Activity: Start at the line in the entries below that contains "Register (110, 13)", stop at the line that contains "증빙서류 출력 (302, 1408)", and output exactly the lines in that span, both ends included.

Input data:
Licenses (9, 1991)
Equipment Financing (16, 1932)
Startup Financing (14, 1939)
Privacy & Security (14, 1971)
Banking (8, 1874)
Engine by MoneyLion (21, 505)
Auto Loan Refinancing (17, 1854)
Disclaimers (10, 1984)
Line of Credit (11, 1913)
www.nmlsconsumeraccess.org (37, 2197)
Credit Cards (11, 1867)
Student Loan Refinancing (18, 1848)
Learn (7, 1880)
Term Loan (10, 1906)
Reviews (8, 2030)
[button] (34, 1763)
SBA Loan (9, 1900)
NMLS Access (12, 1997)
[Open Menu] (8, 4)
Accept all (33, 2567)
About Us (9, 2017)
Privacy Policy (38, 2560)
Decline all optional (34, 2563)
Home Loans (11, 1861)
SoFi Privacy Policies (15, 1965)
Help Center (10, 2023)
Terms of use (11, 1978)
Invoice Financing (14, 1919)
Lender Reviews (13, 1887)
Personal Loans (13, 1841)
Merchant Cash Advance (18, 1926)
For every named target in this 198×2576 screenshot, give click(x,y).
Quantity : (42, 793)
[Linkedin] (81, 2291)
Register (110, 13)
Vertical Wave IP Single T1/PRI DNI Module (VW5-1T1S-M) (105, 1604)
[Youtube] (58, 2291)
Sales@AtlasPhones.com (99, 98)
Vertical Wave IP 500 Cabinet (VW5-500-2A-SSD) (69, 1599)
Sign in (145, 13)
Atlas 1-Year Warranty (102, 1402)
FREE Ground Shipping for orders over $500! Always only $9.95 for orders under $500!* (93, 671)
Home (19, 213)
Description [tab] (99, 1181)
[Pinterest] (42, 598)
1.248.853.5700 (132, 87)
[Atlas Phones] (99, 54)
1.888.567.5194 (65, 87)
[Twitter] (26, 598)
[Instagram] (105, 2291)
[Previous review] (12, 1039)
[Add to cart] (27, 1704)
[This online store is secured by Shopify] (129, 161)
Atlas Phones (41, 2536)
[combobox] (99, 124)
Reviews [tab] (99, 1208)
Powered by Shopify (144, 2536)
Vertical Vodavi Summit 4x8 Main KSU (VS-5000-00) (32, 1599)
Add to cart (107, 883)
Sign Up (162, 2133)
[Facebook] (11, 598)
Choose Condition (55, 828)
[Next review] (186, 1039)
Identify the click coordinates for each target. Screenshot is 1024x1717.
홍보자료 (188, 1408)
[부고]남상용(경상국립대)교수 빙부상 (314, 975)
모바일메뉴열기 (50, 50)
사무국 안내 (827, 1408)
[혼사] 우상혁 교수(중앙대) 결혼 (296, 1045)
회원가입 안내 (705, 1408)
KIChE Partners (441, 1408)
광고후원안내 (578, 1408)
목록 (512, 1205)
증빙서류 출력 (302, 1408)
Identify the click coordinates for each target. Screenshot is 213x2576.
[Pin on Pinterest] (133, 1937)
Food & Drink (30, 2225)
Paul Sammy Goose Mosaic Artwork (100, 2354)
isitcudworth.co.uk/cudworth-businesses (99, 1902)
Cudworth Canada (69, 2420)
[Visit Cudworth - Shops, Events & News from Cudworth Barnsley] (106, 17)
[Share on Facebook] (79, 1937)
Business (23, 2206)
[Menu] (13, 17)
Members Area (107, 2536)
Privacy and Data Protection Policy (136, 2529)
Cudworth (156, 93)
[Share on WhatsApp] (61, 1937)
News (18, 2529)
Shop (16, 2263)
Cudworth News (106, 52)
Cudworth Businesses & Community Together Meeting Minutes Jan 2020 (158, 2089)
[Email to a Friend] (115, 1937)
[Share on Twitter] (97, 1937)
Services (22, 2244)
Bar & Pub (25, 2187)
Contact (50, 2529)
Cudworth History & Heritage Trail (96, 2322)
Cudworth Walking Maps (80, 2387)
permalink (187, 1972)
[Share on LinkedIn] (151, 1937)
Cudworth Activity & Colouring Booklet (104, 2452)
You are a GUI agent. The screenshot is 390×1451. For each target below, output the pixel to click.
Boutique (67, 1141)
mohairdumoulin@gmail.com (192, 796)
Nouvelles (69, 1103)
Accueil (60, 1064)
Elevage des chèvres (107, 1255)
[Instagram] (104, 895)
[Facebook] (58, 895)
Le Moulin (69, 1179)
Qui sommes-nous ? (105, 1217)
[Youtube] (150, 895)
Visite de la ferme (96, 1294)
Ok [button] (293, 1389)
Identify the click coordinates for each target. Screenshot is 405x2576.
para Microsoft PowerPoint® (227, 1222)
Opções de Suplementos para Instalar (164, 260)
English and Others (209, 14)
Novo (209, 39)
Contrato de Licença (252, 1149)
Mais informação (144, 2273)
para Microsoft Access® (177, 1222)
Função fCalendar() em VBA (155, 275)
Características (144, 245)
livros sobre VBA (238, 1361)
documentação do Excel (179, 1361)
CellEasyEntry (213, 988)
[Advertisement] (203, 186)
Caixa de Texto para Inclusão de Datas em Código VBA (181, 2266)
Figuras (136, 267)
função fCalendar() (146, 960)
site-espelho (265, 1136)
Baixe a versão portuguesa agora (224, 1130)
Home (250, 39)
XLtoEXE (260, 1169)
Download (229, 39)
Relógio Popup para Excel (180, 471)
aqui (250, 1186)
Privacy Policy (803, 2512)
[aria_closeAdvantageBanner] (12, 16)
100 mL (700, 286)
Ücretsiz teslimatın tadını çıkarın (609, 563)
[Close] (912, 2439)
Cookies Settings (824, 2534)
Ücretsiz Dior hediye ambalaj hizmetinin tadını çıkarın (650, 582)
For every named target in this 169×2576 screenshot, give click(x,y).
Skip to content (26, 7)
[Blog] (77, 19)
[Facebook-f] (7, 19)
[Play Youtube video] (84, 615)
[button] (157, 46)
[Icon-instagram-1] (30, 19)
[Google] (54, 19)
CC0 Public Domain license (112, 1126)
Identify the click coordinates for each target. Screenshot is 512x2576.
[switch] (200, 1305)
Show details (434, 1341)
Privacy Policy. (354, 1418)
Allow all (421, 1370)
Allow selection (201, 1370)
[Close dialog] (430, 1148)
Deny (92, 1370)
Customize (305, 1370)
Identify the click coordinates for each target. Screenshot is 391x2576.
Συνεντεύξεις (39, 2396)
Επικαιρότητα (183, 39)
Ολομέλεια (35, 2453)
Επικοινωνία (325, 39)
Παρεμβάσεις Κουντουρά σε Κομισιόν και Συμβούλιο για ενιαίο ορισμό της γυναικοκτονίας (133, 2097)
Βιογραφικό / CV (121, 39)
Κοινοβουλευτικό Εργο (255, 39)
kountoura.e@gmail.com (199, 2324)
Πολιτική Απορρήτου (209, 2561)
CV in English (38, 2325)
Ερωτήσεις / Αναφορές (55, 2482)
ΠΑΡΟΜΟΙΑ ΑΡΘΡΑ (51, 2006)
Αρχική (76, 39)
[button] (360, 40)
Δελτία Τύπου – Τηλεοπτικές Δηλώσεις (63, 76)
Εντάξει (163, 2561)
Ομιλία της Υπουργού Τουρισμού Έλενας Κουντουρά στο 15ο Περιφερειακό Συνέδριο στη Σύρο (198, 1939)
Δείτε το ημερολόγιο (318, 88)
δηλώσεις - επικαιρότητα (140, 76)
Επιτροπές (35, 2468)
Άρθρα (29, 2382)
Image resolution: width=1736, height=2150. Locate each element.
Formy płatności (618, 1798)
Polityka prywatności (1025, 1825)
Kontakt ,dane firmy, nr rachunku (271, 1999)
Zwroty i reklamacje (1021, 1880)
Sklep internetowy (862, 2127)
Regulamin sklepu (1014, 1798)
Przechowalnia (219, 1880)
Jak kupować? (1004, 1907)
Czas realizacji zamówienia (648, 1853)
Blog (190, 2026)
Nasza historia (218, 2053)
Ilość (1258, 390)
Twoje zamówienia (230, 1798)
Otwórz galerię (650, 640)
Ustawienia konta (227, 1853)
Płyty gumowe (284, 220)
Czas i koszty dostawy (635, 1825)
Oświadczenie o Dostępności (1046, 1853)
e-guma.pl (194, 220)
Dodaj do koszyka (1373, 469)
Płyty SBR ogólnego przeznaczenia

Expected output:
Register (110, 13)
Vertical Wave IP Single T1/PRI DNI Module (VW5-1T1S-M) (105, 1604)
[Youtube] (58, 2291)
Sales@AtlasPhones.com (99, 98)
Vertical Wave IP 500 Cabinet (VW5-500-2A-SSD) (69, 1599)
Sign in (145, 13)
Atlas 1-Year Warranty (102, 1402)
FREE Ground Shipping for orders over $500! Always only $9.95 for orders under $500!* (93, 671)
Home (19, 213)
Description [tab] (99, 1181)
[Pinterest] (42, 598)
1.248.853.5700 (132, 87)
[Atlas Phones] (99, 54)
1.888.567.5194 (65, 87)
[Twitter] (26, 598)
[Instagram] (105, 2291)
[Previous review] (12, 1039)
[Add to cart] (27, 1704)
[This online store is secured by Shopify] (129, 161)
Atlas Phones (41, 2536)
[combobox] (99, 124)
Reviews [tab] (99, 1208)
Powered by Shopify (144, 2536)
Vertical Vodavi Summit 4x8 Main KSU (VS-5000-00) (32, 1599)
Add to cart (107, 883)
Sign Up (162, 2133)
[Facebook] (11, 598)
Choose Condition (55, 828)
[Next review] (186, 1039)
Identify the click coordinates for each target. Screenshot is 1024x1717.
홍보자료 (188, 1408)
[부고]남상용(경상국립대)교수 빙부상 (314, 975)
모바일메뉴열기 (50, 50)
사무국 안내 (827, 1408)
[혼사] 우상혁 교수(중앙대) 결혼 (296, 1045)
회원가입 안내 (705, 1408)
KIChE Partners (441, 1408)
광고후원안내 (578, 1408)
목록 (512, 1205)
증빙서류 출력 (302, 1408)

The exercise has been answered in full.